[Pixel coordinate grounding data]
------------------------------
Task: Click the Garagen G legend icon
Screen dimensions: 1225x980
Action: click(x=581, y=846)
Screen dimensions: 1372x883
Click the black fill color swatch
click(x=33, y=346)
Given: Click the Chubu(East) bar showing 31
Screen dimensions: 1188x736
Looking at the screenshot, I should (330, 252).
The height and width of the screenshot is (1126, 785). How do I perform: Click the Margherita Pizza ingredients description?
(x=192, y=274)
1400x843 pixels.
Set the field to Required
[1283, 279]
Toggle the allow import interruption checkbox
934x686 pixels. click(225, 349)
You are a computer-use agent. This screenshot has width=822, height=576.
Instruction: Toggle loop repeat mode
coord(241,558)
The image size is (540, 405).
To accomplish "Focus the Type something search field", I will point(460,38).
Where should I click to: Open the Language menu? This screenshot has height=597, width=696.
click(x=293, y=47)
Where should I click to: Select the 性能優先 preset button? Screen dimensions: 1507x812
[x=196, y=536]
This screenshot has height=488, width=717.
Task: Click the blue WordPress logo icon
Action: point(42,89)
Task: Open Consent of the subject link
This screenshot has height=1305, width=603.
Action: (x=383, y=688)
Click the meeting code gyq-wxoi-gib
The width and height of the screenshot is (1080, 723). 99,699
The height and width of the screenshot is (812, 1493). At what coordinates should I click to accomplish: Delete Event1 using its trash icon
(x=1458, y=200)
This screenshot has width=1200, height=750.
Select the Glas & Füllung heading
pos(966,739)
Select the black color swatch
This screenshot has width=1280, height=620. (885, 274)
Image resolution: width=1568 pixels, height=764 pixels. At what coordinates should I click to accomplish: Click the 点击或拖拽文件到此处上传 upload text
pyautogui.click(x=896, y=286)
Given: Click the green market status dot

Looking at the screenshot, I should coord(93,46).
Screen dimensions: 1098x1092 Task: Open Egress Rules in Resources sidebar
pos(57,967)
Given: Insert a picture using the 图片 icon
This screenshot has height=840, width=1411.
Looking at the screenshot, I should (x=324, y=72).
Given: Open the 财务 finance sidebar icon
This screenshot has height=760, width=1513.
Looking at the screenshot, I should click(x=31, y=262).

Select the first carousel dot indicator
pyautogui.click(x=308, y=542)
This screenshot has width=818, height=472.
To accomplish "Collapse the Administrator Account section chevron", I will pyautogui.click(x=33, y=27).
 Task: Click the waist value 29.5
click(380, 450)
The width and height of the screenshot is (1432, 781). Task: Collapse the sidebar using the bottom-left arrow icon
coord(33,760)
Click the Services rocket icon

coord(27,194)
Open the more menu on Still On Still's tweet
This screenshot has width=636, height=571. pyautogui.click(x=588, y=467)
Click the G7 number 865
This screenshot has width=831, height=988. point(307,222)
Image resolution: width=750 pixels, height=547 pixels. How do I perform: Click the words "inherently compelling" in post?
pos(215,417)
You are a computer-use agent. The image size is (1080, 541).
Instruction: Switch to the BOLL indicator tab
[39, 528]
------------------------------
## ABOUT THIS TASK
Reproduce exactly the entries above, limited to the lines from the one with "Set the field to Required" through the one with "The image size is (540, 405).", both included.

## OUTPUT OF THE TASK
Set the field to Required
[1283, 279]
Toggle the allow import interruption checkbox
934x686 pixels. click(225, 349)
You are a computer-use agent. This screenshot has width=822, height=576.
Instruction: Toggle loop repeat mode
coord(241,558)
The image size is (540, 405).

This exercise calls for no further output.